Aunque pudiera parecer paradójico, es la posibilidad del hombre de tener futuro, de hacerse a sí mismo hacia el futuro, la que hace necesario que tenga que recurrir a su pasado. El recuerdo del pasado es lo que le permite encontrar las coordenadas necesarias para orientarse hacia el futuro. Pero no es suficiente el mero hecho de recordar el pasado para que el hombre pueda orientarse en el presente y de cara al futuro, sino que ese pasado hay que "vivirlo", hay que hacerlo actualidad, de algún modo, para que nos pueda servir de brújula orientadora. Y esto lo ve demostrado empíricamente Ortega en el ejemplo de la formación que recibían los jóvenes ingleses de las clases acomodadas a los que se confinaba en Oxford para que allí aprendieran griego e hiciesen gimnasia y nada más. De este confinamiento de la mejor juventud inglesa "en el siglo de Pericles" salían unos hombres preparados para regir los destinos del Imperio Británico (Una interpretación de la historia universal, IX: 23-24). Así pues, la pedagogía superior inglesa no se preocupaba por preparar a los jóvenes para los problemas del momento, porque esos problemas quizás serían otros cuando esos jóvenes tuviesen que enfrentarse con la vida y con los destinos del Imperio. La genialidad pedagógica inglesa radicaba, para Ortega, en llevar a los jóvenes a "vivir" en el pasado, sin preocuparse por "adaptarlos" a las necesidades del momento, de modo que, justamente por no estar adaptados a ningún momento determinado podían hacer frente a las vicisitudes del futuro. La convicción orteguiana de la necesidad ineludible de vivir el pasado para toda persona que quiera ser un hombre del hoy y del mañana, es lo que llevará a su autor a reivindicar la necesidad del recurso constante a la tradición. Y un ejemplo admirable de una disciplina que ha tomado conciencia de su dimensión histórica y del valor de la tradición, quizás más que ninguna otra, es la de la historia de la filosofía, que nos hace vivir en nosotros la serie entera de los filósofos "como un solo filósofo que hubiera vivido dos mil quinientos años y durante ellos hubiera seguido pensando" (Origen y epílogo de la filosofía, IX: 360).
■ ■ ■ ■
Resuma en dos oraciones el texto sobre el pasado y la tradición en el pensamiento de Ortega. Las líneas de datos no desempeñan ningún papel en este ejercicio.

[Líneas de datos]
■ ■ ■ ■
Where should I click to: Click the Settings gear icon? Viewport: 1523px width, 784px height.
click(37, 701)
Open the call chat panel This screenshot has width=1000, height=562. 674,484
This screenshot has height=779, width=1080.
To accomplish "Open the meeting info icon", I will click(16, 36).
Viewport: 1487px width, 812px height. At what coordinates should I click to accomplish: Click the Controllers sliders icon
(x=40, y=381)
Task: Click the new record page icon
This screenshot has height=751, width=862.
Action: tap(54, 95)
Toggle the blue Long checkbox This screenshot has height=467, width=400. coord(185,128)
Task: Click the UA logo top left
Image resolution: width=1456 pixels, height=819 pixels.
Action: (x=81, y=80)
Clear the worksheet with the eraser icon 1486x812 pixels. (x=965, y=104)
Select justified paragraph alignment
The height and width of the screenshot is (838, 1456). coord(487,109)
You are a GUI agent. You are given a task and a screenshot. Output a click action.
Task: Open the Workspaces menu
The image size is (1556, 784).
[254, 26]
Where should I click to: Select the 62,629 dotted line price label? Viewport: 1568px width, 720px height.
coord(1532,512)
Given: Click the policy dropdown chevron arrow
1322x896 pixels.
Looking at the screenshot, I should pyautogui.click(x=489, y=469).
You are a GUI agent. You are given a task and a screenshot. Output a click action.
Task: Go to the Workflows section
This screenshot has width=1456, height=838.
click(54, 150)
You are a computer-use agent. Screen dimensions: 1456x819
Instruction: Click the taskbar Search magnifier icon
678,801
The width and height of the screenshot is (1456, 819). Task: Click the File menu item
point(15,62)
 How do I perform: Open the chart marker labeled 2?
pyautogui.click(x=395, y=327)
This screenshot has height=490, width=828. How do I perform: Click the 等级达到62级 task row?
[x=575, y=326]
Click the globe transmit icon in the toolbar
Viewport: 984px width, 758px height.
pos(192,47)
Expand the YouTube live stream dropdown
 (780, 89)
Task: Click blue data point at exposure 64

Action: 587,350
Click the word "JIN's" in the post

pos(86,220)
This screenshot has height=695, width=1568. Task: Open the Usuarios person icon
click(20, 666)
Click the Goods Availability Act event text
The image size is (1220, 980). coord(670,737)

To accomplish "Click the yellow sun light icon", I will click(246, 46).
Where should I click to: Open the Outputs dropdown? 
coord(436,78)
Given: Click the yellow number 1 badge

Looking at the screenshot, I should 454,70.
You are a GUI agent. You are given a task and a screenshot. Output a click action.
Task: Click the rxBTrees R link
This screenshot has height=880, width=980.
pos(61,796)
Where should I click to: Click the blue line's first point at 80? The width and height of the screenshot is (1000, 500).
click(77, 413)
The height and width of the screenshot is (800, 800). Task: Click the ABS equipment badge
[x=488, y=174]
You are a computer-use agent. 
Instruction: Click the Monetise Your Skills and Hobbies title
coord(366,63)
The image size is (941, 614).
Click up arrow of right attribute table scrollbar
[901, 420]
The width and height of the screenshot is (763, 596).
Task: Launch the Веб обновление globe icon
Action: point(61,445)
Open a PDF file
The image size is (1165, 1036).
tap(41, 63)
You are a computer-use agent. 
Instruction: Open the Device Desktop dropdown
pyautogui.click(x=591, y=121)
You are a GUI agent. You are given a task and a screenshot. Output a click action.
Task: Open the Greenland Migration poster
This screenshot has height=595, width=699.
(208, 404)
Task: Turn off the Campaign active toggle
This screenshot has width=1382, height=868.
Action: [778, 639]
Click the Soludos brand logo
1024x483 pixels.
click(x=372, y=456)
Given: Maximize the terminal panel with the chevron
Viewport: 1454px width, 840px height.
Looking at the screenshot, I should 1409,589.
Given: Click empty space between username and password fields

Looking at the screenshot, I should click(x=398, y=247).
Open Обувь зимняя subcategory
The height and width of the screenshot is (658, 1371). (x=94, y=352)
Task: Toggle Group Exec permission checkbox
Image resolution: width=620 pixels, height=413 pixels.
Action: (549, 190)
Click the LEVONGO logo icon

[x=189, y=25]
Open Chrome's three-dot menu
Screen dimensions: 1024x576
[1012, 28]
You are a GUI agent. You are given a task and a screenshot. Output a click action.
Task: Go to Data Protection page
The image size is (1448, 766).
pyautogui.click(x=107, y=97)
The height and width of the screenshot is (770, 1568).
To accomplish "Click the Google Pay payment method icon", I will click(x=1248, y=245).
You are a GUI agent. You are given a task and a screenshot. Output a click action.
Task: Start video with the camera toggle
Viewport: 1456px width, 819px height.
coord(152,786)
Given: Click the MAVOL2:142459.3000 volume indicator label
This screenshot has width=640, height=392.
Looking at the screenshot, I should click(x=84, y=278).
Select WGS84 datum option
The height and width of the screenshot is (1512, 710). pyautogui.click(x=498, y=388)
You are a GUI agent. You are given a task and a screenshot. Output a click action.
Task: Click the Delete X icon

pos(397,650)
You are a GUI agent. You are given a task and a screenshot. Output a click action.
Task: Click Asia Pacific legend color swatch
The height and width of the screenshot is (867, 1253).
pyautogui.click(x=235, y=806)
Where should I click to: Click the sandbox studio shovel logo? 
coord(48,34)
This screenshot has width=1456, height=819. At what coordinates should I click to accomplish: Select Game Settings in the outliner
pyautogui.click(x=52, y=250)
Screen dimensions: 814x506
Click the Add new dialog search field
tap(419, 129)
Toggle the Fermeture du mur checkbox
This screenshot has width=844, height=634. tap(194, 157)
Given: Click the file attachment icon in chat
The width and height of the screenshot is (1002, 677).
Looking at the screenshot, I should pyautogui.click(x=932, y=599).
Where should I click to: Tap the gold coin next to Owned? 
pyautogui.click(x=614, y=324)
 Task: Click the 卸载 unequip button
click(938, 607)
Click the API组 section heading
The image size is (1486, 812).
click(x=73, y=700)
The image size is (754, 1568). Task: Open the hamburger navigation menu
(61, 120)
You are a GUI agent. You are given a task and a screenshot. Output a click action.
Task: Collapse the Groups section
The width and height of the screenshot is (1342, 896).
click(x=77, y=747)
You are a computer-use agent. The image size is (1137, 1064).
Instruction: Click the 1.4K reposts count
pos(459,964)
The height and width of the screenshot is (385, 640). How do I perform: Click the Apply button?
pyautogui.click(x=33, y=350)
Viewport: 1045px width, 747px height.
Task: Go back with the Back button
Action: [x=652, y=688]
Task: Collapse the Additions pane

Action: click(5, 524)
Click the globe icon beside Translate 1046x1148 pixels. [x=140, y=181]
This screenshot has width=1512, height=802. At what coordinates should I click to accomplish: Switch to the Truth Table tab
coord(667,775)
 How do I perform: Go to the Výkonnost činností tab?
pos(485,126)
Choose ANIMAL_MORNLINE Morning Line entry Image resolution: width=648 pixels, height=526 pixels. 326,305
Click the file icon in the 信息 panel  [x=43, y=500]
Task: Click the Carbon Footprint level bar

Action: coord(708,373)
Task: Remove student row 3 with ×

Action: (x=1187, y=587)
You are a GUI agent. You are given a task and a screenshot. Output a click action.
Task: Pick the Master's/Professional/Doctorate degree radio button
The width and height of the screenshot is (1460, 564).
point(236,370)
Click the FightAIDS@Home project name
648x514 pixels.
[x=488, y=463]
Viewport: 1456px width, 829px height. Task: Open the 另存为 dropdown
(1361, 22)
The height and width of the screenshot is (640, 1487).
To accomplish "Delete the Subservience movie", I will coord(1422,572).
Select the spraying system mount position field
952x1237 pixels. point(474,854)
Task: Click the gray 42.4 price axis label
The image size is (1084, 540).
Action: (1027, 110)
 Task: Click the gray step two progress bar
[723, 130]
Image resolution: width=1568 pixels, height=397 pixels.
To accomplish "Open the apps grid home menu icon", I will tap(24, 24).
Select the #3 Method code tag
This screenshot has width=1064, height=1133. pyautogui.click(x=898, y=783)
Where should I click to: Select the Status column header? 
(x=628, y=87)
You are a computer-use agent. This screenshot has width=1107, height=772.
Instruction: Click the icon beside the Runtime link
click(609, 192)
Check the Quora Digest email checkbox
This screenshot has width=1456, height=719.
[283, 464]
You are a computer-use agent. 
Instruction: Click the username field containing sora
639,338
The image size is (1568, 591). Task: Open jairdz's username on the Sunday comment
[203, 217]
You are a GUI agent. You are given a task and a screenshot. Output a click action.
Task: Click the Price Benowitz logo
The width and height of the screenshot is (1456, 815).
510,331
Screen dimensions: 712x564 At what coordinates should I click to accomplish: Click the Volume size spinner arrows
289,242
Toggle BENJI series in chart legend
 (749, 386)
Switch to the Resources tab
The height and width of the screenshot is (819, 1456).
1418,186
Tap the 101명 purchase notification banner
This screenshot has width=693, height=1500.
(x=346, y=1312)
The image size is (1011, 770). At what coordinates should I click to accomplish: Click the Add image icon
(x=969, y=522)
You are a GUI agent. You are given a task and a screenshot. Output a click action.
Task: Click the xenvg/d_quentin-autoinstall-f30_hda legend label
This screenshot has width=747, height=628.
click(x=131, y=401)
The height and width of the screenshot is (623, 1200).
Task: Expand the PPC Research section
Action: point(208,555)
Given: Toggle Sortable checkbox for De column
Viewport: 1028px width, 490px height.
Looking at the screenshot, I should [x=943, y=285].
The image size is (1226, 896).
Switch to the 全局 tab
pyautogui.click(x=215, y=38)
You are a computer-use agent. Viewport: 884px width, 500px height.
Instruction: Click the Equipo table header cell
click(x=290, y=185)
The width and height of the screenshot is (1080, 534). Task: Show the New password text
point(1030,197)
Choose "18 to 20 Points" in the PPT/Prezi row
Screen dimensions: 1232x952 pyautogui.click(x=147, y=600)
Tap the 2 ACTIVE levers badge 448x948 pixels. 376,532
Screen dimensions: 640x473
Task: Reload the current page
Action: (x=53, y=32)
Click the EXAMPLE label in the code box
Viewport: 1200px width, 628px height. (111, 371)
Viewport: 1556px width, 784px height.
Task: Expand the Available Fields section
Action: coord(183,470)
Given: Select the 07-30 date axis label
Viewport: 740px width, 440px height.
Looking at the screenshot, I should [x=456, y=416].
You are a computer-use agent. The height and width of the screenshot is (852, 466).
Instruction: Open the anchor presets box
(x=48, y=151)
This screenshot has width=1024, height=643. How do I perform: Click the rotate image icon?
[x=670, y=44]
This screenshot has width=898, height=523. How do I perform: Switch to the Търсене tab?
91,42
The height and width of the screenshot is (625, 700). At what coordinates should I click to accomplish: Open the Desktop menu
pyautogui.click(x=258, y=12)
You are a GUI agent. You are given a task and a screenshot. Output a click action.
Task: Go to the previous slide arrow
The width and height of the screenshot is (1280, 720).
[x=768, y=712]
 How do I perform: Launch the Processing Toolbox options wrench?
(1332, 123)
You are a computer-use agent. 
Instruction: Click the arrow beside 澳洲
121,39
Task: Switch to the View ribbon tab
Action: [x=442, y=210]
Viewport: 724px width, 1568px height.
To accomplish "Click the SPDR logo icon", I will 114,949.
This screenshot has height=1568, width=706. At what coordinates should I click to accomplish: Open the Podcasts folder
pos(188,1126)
■ ■ ■ ■
**Resultado de la tarea**
La posibilidad del hombre de tener futuro le obliga a recurrir a su pasado, que no basta con recordar, sino que hay que vivir y hacer actualidad para que sirva de brújula orientadora. Ortega lo ve demostrado en los jóvenes ingleses acomodados formados en Oxford, que, por vivir en el pasado sin adaptarse a ningún momento, podían afrontar el futuro, y de esa convicción nace su reivindicación de la tradición, de cuyo valor es un ejemplo admirable la historia de la filosofía.